O’Regan: The research has given us better causal evidence. In thinking about policy leaps, you want to have very good evidence, not just beliefs. It also has spurred many conversations—both inside and outside of HUD—to focus on the immediate policy front. So, if places really matter in terms of outcomes for kids, then providing neighborhoods of opportunity really is a key way in which we can accomplish our goals. We have to both improve the places where low-income families live and improve the options that families have for getting to low-poverty, high-opportunity neighborhoods.

HHM: What misconceptions do people have about these types of HUD efforts?

O’Regan: Sometimes people look at the MTO demonstration and think it’s all about families moving. But it’s not. We serve a quarter of the households that are in need, and half of our programs are place-based, so we don’t want to narrow the policy options to just thinking about increasing mobility. We also really want to focus on better investments in place.

And in the policy conversations, we address the reality of where we are: in a resource-constrained time, which is pushing us to focus on potentially budget-neutral ways of using existing resources or changing our own rules and regulations to increase opportunities.

HHM: A recent Urban Institute report found that there just won’t be enough rentals or for-purchase homes for everyone who needs a place to live. If the United States aims to create a safe living environment for everyone, how do we get there amid reports like this?

O’Regan: The Urban Institute report highlighted some forward-looking trends, such as the big demographic shifts and what they mean for housing markets. One part of that shift is recognizing the increased need for rental housing, where we already have an affordability crisis. We need to create more and to recognize the loss of affordable housing we see every year, which makes it difficult to have an adequate supply.
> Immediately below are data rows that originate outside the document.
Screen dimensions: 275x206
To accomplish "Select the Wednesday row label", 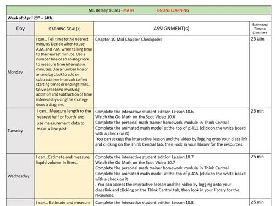I will (18, 176).
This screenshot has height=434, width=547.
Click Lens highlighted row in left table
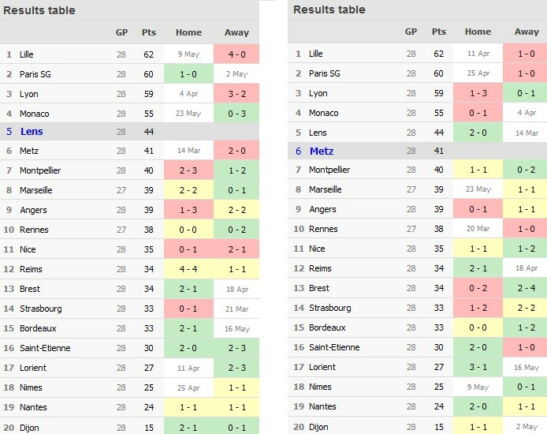(32, 132)
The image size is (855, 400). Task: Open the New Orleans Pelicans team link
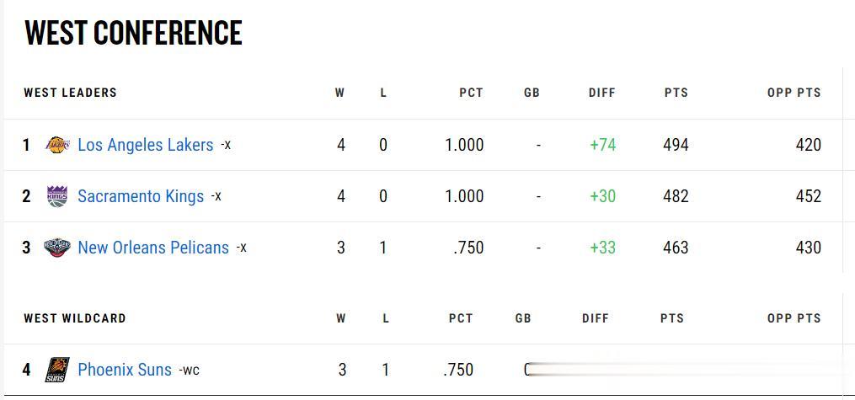(153, 248)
HUD is a big player in subsidized stock. We lose 10,000 units of public housing a year because of a $26 billion backlog of capital investment needed for our public housing stock. One innovation to address that is the rental assistance demonstration (RAD), a cost-neutral program that does not increase HUD’s budget, but simply shifts units from public housing programs to the voucher program. This means that providers can leverage the private capital markets to make capital improvements. The number of units eligible for conversion was recently raised to 185,000.

We’re going to prioritize RAD applications that leverage the most for the public housing stock and for the communities where they’re embedded.
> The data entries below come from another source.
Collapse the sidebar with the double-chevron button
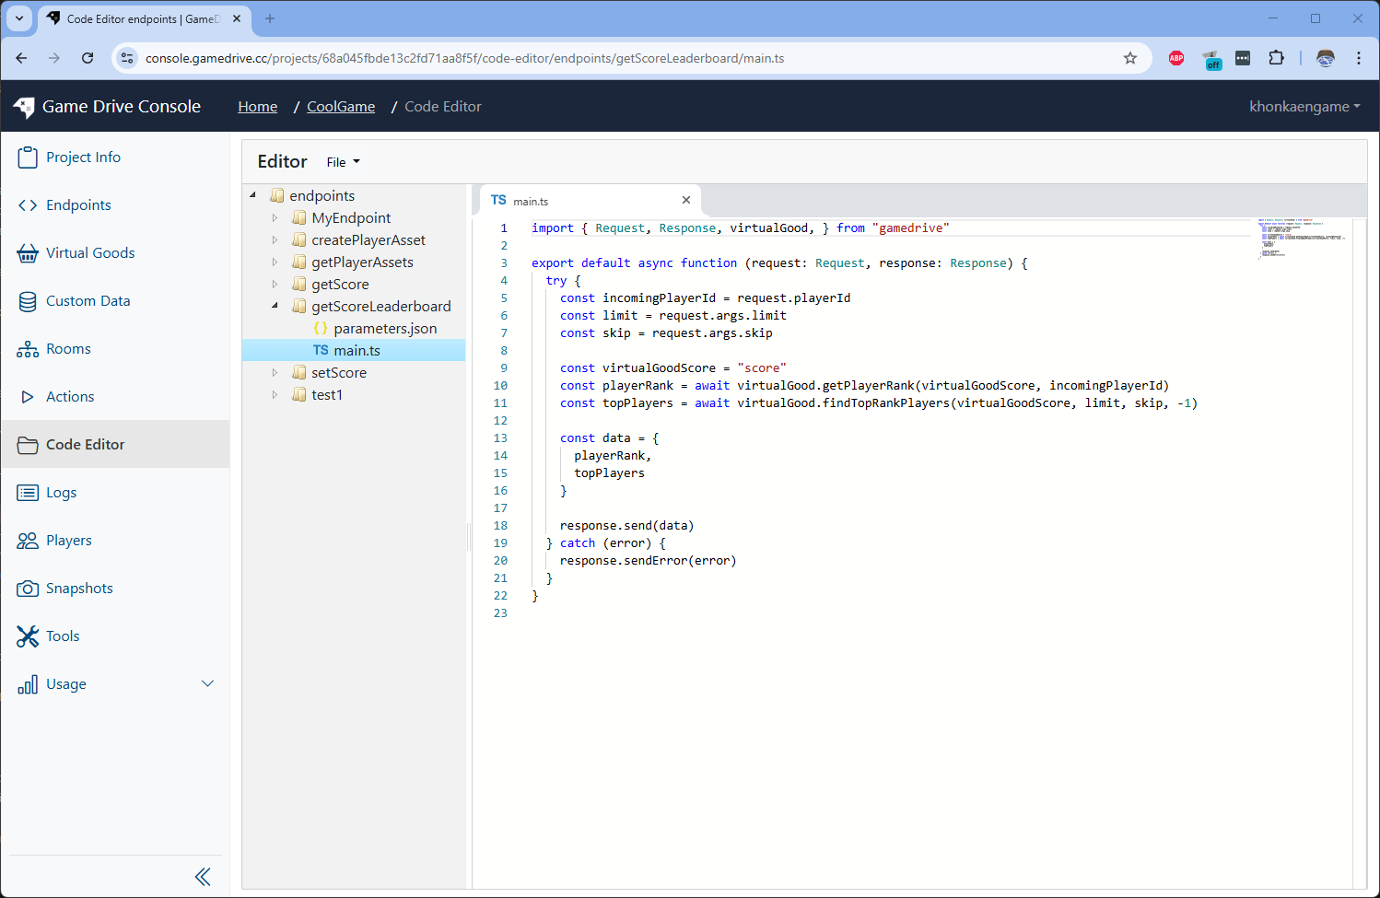1380x898 pixels. click(203, 876)
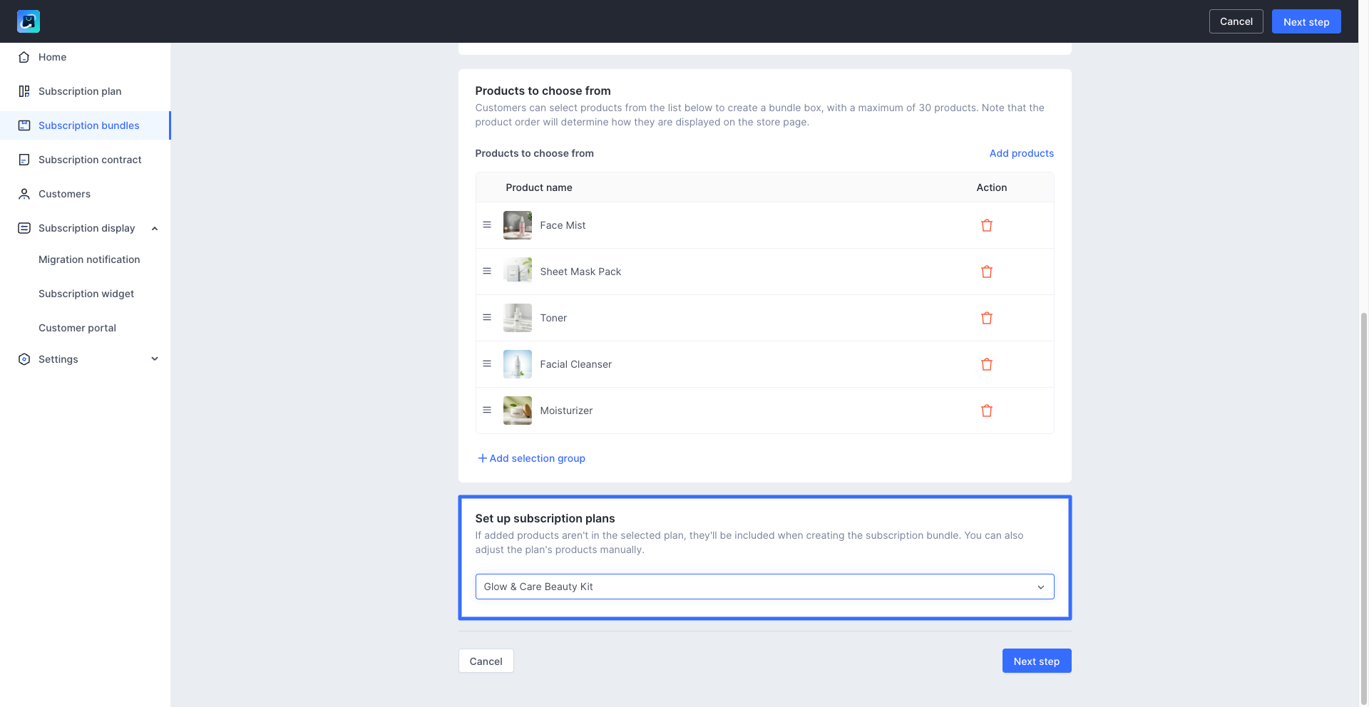Add a selection group
This screenshot has height=707, width=1369.
(x=532, y=458)
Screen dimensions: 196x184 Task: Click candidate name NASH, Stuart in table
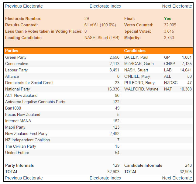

HHM: How well is the United States doing when it comes to finding out what families want?

O’Regan: There is a tendency in social policy, not just in housing, to look for the “program that works” and then say that’s the thing that every single person should do or every single place should have. That’s been a disaster. It is a bad, bad design for good policy outcomes.
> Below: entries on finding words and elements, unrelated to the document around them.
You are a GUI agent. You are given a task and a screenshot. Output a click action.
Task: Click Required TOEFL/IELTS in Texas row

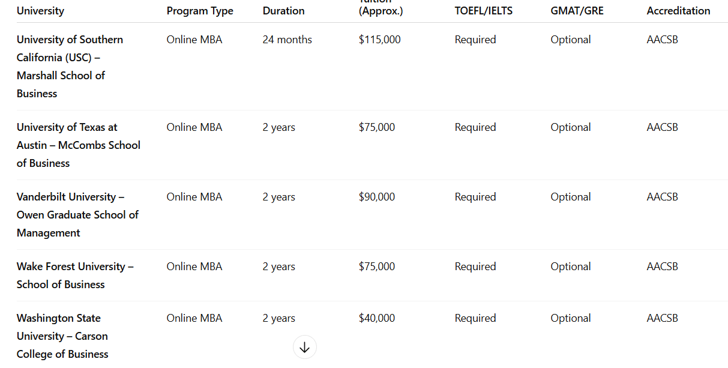475,127
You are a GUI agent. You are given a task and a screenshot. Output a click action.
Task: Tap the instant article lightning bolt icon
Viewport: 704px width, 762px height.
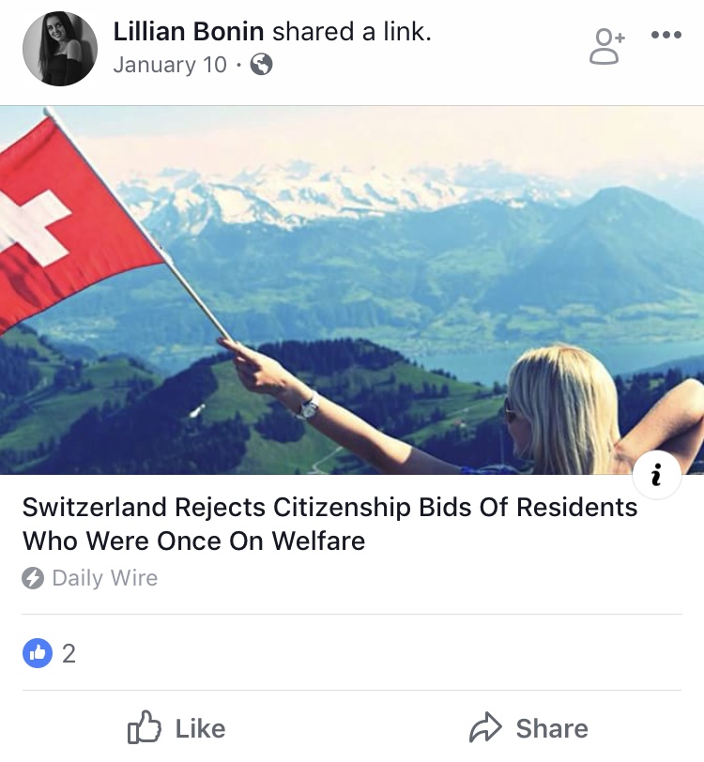[x=33, y=578]
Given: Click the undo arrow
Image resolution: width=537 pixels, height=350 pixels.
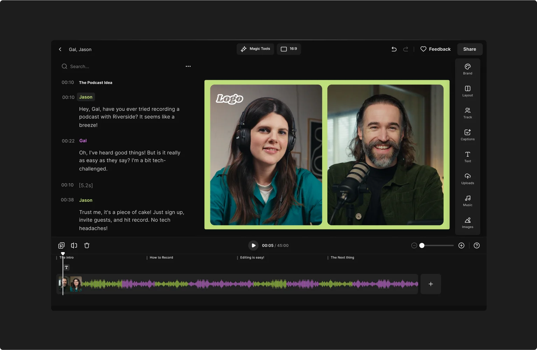Looking at the screenshot, I should 394,49.
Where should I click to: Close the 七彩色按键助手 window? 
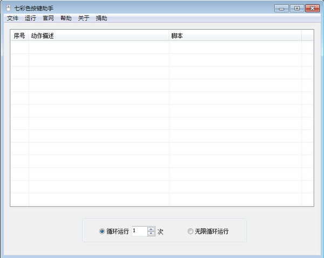tap(312, 8)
What you really want to do is take something that’s more like the medical approach, which is to ask for which patient is a type of medicine a good choice. We should be opening up options. This really should not be about finding “one thing.”

HHM: How do you make that happen in practice?

O’Regan: You would hope that a choice truly is a choice that’s tailored to the circumstances of the family. It’s a conversation rather than a mandate. It has to be done that way, otherwise we could have all the best intentions while doing something that’s good for one subset of households, but forcing something on another set of households that undermines what’s actually best for them.